PROJECT SUMMARY / ABSTRACT
Gram-negative bacteria are uniquely equipped to defeat antibiotics. Their outermost layer, the cell envelope, is
a natural permeability barrier that contains an array of resistance proteins capable of neutralizing most existing
antimicrobials. As a result, its presence creates a major obstacle both for the treatment of resistant infections
and the development of new antibiotics.
The cell envelope is also home to numerous conserved pathways that safeguard the integrity of its proteome.

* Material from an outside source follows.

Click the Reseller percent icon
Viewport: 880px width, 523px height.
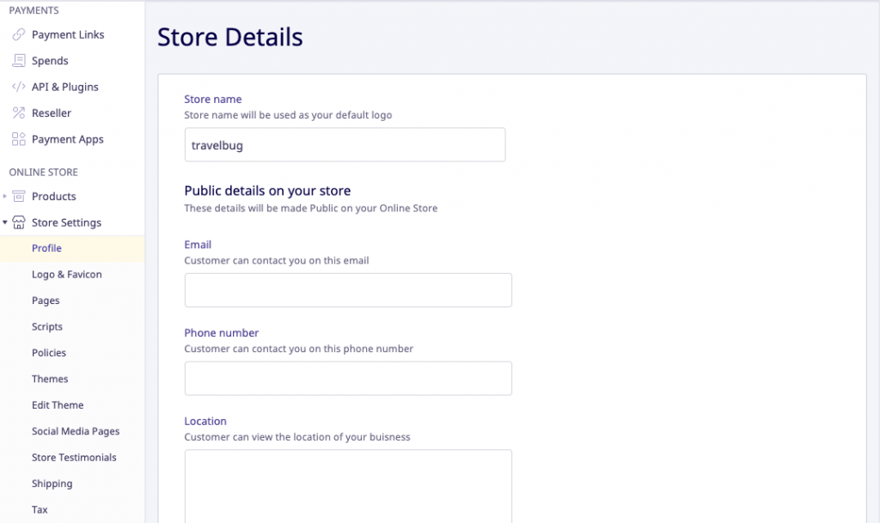point(18,113)
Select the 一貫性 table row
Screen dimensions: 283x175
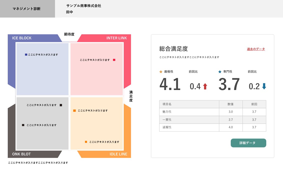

Despite the central role of these systems in maintaining protein homeostasis, their interaction with resistance
proteins localizing in the cell envelope has not been examined. We hypothesized that the activity of cell envelope
folding catalysts may be important for the function of resistance determinants, and we tested this hypothesis on
a key proteostasis player, the disulfide bond formation system. We discovered that the oxidative-protein-folding
activity of this pathway is essential for the function of some of the most epidemiologically relevant and clinically
challenging resistance proteins, namely ß-lactamases, colistin resistance enzymes, and efflux pumps. Guided
by strong preliminary data obtained from model laboratory strains and from clinical isolates, we propose an in-
depth investigation of the role of cell envelope proteostasis systems in antibiotic resistance. We will use a
combination of bacterial genetics, microbiology, biochemistry, proteomics, experimental evolution, and human
disease modeling to pursue three specific aims: 1) Identify the components of the resistome that rely on oxidative
protein folding, by assessing the requirement for disulfide bond formation on hundreds of clinically important
resistance proteins. 2) Evaluate the impact of oxidative protein folding on resistant infections, by testing our
biochemical findings in clinical isolates and in a relevant murine chronic infection model. 3) Explore the role of
other cell envelope folding catalysts in antibiotic resistance, by probing their function in multidrug-resistant clinical
strains of pathogenic bacteria and validating our results in model laboratory strains.
We expect that our holistic approach, spanning multiple resistance determinants and folding catalysts, will break
new ground in our understanding of the role of cell envelope proteostasis in resistance. This knowledge will be
applicable to many high-priority Gram-negative pathogens and, in the long term, may inspire novel broad-acting
strategies for overcoming antibiotic resistance.